Problem to solve:
Give a verbatim repeat of the lines that run from the line containing "Click the plus icon in Activities row" to the end of the data below.

Saved data entries
* * * *

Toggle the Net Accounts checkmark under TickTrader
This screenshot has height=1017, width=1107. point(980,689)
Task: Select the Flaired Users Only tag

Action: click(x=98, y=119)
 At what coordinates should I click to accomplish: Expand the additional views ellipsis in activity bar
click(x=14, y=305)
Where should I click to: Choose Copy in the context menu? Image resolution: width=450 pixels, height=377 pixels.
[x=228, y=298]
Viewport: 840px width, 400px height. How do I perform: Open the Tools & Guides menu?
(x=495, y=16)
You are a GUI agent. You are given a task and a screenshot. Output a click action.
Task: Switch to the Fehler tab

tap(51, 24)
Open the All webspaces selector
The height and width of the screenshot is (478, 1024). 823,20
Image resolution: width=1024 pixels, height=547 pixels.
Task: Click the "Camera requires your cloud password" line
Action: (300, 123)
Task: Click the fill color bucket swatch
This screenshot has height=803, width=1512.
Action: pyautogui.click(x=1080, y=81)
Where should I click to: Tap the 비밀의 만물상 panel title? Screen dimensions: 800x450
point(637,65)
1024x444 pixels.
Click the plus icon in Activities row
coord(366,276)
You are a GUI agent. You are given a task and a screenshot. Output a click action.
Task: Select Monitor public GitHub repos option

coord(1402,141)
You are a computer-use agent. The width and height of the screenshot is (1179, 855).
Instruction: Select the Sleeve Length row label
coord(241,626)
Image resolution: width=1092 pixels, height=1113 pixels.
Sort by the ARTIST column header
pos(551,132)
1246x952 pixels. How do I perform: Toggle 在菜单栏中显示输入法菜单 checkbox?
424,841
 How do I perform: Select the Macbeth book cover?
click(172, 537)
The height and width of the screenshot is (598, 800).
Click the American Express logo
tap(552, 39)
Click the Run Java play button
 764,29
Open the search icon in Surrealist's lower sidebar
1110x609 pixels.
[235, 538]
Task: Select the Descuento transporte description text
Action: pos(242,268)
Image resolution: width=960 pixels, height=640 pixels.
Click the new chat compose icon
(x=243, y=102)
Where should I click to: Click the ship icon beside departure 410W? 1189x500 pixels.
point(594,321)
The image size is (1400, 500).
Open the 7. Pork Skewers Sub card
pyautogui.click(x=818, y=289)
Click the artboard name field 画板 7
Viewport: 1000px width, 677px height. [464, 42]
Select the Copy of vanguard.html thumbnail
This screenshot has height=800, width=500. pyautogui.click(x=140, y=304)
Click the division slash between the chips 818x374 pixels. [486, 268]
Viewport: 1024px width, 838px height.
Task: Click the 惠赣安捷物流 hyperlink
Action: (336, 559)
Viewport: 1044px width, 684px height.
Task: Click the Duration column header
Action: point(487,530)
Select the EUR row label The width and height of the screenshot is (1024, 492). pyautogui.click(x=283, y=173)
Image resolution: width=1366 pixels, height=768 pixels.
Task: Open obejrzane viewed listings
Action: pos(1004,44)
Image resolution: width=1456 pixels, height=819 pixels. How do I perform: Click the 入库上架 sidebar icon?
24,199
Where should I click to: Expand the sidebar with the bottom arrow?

* * * *

Written answer:
Click the plus icon in Activities row
coord(366,276)
You are a GUI agent. You are given a task and a screenshot. Output a click action.
Task: Select Monitor public GitHub repos option

coord(1402,141)
You are a computer-use agent. The width and height of the screenshot is (1179, 855).
Instruction: Select the Sleeve Length row label
coord(241,626)
Image resolution: width=1092 pixels, height=1113 pixels.
Sort by the ARTIST column header
pos(551,132)
1246x952 pixels. How do I perform: Toggle 在菜单栏中显示输入法菜单 checkbox?
424,841
 How do I perform: Select the Macbeth book cover?
click(172, 537)
The height and width of the screenshot is (598, 800).
Click the American Express logo
tap(552, 39)
Click the Run Java play button
 764,29
Open the search icon in Surrealist's lower sidebar
1110x609 pixels.
[235, 538]
Task: Select the Descuento transporte description text
Action: pos(242,268)
Image resolution: width=960 pixels, height=640 pixels.
Click the new chat compose icon
(x=243, y=102)
Where should I click to: Click the ship icon beside departure 410W? 1189x500 pixels.
point(594,321)
The image size is (1400, 500).
Open the 7. Pork Skewers Sub card
pyautogui.click(x=818, y=289)
Click the artboard name field 画板 7
Viewport: 1000px width, 677px height. [464, 42]
Select the Copy of vanguard.html thumbnail
This screenshot has height=800, width=500. pyautogui.click(x=140, y=304)
Click the division slash between the chips 818x374 pixels. [486, 268]
Viewport: 1024px width, 838px height.
Task: Click the 惠赣安捷物流 hyperlink
Action: (336, 559)
Viewport: 1044px width, 684px height.
Task: Click the Duration column header
Action: point(487,530)
Select the EUR row label The width and height of the screenshot is (1024, 492). pyautogui.click(x=283, y=173)
Image resolution: width=1366 pixels, height=768 pixels.
Task: Open obejrzane viewed listings
Action: pos(1004,44)
Image resolution: width=1456 pixels, height=819 pixels. How do I perform: Click the 入库上架 sidebar icon?
24,199
Where should I click to: Expand the sidebar with the bottom arrow?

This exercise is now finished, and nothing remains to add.